The Pur Caraibe Ganache
180 g : Varlhona, chocolate, pur caraibe
200 ml : cream

The Flour Paste
100 g : flour
140 ml : water

The Springroll
3 no : banana, fresh
6 piece : fillo pastry
150 g : butter, clarified
80 g : almond
100 g : sugar
150 g : coconut, grated, fresh
1 l : oil, corn

The Pur Caraibe Chocolate Sauce
520 g : Varlhona, chocolate, pur caraibe
300 ml : milk
300 ml : cream

The Green Lime Puree
250 g : lime, pureed
2 piece : gelatine, leaves


Preparation
The Lime Parfait
Place the egg yolks, eggs, sugar, invert sugar and lime in a mixing bowl and mix well. Place the mixing bowl over a warm water bath. Gradually whisk until it turn light colour and sabayon texture. Remove from the water bath and place in a mixer, using a balloon whisk, whisk the mixture until cool. Meanwhile, whisk the cream to soft peak. When the sabayon mixture cooled, slowly fold in the whipped cream and add in the lime zest. Pour the parfait mixture to desired moulds and set in a freezer for at least 2 hours.

The Pur Caraibe Garnache
Bring the cream and milk a boil, reduce the heat to low and emulsify with chopped chocolate. The texture should be smooth, shiny and elastic. Remove and set.

The Flour Paste
Mix the flour with water in a mixing bowl until smooth paste. Set aside.

The Springrolls
Mix the sugar and grounded almond in a mixing bowl.
Place a piece of fillo pastry on working table, brush with clarified butter and cover with another layer of fillo pastry. Cut it into 8 equal square portions, place about 5mm long banana on the pastry and pipe some garnache on the banana. Fold the fillo pastry and seal all the edges to for a springroll. Cover the springroll with the flour paste and coat with grated fresh coconut. Place in the refrigerator.

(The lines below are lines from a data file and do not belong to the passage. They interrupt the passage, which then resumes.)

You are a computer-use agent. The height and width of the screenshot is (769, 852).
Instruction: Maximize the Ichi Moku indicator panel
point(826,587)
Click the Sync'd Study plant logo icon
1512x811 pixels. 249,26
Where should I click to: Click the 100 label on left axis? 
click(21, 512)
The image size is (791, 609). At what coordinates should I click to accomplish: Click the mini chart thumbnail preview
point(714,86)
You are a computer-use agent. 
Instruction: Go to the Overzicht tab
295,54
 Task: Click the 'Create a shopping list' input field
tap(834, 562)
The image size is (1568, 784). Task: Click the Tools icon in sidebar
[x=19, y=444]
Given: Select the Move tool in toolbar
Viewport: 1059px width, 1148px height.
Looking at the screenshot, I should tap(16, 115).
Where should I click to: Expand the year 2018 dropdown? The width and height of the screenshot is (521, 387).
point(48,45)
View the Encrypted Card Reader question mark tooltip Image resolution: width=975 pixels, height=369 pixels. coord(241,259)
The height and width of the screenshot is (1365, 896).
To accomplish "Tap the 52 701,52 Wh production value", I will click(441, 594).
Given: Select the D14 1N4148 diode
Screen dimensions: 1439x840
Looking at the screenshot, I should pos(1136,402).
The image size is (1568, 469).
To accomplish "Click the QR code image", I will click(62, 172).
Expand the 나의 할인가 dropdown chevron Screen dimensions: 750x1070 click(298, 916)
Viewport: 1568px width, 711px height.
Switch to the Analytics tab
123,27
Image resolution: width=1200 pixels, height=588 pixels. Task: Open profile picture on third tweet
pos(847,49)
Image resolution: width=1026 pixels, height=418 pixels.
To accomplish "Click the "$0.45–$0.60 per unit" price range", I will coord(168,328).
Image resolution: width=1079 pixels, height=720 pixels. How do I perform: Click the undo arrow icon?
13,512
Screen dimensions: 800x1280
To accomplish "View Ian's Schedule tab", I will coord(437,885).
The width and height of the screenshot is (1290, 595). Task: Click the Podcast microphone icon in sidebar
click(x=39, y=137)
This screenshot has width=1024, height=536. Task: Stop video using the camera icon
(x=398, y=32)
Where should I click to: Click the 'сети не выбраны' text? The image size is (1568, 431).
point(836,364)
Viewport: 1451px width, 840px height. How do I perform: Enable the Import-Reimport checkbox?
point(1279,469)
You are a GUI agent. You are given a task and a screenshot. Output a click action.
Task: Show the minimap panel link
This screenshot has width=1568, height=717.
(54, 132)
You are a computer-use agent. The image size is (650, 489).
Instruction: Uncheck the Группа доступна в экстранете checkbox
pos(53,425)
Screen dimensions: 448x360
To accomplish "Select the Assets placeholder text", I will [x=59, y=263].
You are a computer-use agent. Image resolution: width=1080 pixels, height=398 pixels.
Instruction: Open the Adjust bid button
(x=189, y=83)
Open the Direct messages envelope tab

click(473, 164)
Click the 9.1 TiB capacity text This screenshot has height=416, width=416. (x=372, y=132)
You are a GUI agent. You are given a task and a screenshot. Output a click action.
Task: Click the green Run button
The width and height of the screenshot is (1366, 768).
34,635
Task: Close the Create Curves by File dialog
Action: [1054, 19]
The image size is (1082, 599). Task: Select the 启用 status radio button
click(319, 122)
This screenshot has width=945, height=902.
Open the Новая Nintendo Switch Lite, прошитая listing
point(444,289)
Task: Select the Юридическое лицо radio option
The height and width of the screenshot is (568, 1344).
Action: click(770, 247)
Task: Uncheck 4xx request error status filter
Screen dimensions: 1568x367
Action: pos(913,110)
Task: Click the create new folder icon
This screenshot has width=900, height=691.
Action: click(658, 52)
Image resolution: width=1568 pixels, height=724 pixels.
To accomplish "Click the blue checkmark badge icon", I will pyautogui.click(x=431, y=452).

The Pur Caraibe Chocolate Sauce
Boil the cream and milk in a saucepot over medium heat. Add in the chopped chocolate, gradually stir until a smooth, shiny and elastic texture. Set aside to cool.

The Green Lime Puree
Soak the Gelatin leaves in a pot of iced water. Strain, squeeze until dry and place in a saucepot with the lime puree. Bring to a boil and gradually stir until gelatin leaves dissolved. Remove for the stove and place aside.

Serve
Deep-fry the springrolls in a pot of oil or deep fryer at 160C until golden brown and crispy. Remove and place on paper towels. Dust the springrolls with icing sugar and place on the serving plates with moulded lime parfait. Serve chocolate sauce separately and spoon some green lime puree around on serving plates.